Leukocyte activation in advanced cancer as an explanation for absent leukocyte adherence inhibition to cancer extracts and chemoattractant.

Tube leukocyte adherence inhibition (LAI) measures human immunity by antigen-binding leukocytes releasing chemoattractant-like mediators that are the ultimate inhibitors of adherence by bystander leukocytes. We determined whether the absent LAI responses to cancer extracts for patients with large body burdens of bladder cancer was related to a defect in antigen binding or chemoattractant responsiveness. Leukocytes from patients with small body burdens of bladder cancer gave positive LAI responses of a similar extent to either bladder cancer extracts or chemoattractant [n-formyl-L-methionylleucylphenylalanine (FMLP)]. Of the adherent leukocytes, about 20-30% became non-adherent with a positive LAI response: monocytes, neutrophils and lymphocytes responded. In the control tubes, leukocytes from patients with large body burdens of bladder cancer were more non-adherent and about 15% less adherent than leukocytes from controls or patients with early cancer. They showed no further decrease in adherence, or conversely increase in non-adherence, with either extracts of bladder cancer or FMLP. The leukocytes also failed to transduce transmembrane signals to the same stimuli.
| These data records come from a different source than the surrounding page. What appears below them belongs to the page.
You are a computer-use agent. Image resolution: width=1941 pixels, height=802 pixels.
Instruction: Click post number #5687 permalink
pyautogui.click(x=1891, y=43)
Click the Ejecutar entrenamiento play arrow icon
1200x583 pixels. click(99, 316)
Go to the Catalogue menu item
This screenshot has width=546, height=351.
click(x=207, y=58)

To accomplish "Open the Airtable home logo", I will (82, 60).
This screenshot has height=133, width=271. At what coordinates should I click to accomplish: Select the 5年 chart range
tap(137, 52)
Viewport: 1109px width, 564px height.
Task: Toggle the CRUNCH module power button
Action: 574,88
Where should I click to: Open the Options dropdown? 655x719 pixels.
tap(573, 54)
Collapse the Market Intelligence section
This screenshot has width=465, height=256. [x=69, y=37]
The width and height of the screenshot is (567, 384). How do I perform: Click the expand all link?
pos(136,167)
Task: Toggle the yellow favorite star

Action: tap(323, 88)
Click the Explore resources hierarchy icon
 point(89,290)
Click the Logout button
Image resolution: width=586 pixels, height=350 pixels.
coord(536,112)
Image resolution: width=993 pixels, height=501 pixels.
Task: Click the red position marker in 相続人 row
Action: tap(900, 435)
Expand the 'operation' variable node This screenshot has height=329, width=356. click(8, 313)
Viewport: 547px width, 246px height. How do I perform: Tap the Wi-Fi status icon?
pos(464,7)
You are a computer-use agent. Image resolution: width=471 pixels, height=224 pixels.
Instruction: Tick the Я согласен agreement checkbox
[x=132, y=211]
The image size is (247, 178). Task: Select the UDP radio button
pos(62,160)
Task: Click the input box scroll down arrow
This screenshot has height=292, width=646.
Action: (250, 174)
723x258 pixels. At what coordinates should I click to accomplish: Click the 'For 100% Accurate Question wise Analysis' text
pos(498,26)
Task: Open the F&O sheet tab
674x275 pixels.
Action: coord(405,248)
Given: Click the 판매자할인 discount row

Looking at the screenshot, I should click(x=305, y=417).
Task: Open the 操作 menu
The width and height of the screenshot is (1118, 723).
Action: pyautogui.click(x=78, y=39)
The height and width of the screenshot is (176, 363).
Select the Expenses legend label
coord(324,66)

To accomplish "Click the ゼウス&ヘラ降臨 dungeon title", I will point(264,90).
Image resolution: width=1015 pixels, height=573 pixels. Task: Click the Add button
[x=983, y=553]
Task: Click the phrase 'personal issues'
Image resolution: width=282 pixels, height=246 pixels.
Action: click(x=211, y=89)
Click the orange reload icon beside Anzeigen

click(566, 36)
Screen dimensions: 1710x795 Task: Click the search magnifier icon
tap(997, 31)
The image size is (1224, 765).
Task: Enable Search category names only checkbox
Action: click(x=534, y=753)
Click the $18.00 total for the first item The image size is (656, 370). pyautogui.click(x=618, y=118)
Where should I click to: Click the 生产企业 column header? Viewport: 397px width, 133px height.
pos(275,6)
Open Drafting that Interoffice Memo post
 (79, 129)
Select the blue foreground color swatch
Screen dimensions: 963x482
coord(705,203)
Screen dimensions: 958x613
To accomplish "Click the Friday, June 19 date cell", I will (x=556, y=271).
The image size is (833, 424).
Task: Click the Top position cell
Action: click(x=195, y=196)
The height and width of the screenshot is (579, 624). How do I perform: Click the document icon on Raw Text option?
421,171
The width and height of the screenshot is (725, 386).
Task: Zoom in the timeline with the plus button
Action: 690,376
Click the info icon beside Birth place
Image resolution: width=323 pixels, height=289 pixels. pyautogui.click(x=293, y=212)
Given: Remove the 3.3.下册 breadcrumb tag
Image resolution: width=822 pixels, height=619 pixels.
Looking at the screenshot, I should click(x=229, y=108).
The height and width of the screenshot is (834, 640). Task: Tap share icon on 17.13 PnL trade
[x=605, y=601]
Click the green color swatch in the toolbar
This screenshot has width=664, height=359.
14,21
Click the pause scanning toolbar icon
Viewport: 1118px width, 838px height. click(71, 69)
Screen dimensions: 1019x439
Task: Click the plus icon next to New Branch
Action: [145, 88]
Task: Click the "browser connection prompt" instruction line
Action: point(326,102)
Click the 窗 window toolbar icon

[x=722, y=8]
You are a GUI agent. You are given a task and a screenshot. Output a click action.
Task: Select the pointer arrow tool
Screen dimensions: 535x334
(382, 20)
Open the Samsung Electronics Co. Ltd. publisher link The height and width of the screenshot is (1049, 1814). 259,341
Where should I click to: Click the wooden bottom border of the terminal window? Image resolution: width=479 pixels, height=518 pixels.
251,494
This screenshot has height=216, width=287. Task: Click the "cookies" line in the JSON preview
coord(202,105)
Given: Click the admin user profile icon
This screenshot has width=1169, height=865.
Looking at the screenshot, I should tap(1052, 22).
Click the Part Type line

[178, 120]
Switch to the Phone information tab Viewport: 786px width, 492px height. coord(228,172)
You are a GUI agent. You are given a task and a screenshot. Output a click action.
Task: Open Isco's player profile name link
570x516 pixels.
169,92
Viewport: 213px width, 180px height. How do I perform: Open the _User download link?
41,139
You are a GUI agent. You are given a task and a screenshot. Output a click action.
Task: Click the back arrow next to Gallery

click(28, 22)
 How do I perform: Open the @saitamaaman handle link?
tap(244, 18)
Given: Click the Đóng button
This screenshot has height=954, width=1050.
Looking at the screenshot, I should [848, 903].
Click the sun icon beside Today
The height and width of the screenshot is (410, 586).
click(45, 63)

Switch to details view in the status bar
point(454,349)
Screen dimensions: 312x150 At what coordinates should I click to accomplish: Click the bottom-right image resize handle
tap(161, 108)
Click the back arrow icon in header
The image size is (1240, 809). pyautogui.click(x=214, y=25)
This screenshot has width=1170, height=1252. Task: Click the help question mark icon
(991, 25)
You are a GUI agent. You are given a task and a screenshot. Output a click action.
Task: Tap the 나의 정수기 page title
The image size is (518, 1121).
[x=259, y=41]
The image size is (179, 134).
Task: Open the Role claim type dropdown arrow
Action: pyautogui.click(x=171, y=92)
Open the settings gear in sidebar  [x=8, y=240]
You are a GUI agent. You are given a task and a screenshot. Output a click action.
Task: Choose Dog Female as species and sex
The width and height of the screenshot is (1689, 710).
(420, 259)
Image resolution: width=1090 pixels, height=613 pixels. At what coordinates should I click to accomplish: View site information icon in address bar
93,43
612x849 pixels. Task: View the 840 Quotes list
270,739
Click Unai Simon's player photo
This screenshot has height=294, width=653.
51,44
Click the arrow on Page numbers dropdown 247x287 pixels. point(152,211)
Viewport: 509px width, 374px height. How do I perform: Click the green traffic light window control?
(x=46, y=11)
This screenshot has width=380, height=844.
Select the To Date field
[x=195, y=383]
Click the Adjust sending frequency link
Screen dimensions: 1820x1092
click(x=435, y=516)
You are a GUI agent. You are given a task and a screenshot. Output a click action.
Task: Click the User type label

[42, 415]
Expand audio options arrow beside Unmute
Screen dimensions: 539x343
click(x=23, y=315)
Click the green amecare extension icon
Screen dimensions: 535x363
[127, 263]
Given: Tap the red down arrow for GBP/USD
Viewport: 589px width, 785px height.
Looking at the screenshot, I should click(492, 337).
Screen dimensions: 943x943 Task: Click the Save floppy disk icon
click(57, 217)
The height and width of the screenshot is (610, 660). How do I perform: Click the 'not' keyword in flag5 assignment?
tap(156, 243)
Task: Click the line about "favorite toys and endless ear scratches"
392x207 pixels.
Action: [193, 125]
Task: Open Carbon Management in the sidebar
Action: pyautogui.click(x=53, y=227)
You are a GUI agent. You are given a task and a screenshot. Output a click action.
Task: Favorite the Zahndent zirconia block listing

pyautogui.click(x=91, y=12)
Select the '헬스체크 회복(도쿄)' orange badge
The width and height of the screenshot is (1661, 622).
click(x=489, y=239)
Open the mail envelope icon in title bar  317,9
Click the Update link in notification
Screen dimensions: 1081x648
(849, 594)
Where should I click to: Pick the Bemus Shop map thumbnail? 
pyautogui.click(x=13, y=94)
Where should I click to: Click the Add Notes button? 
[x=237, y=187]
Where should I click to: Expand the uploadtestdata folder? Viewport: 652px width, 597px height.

The defect was reversible since PGE2 restored the adherence of leukocytes to normal, and subsequently they exhibited membrane potential changes and about 34% non-adherence to either bladder cancer extracts or FMLP. From these results we conclude that chemoattractant LAI-responsive leukocytes from patients with large body burdens of bladder tumor are activated in vivo, probably by mediators from inflammatory cells.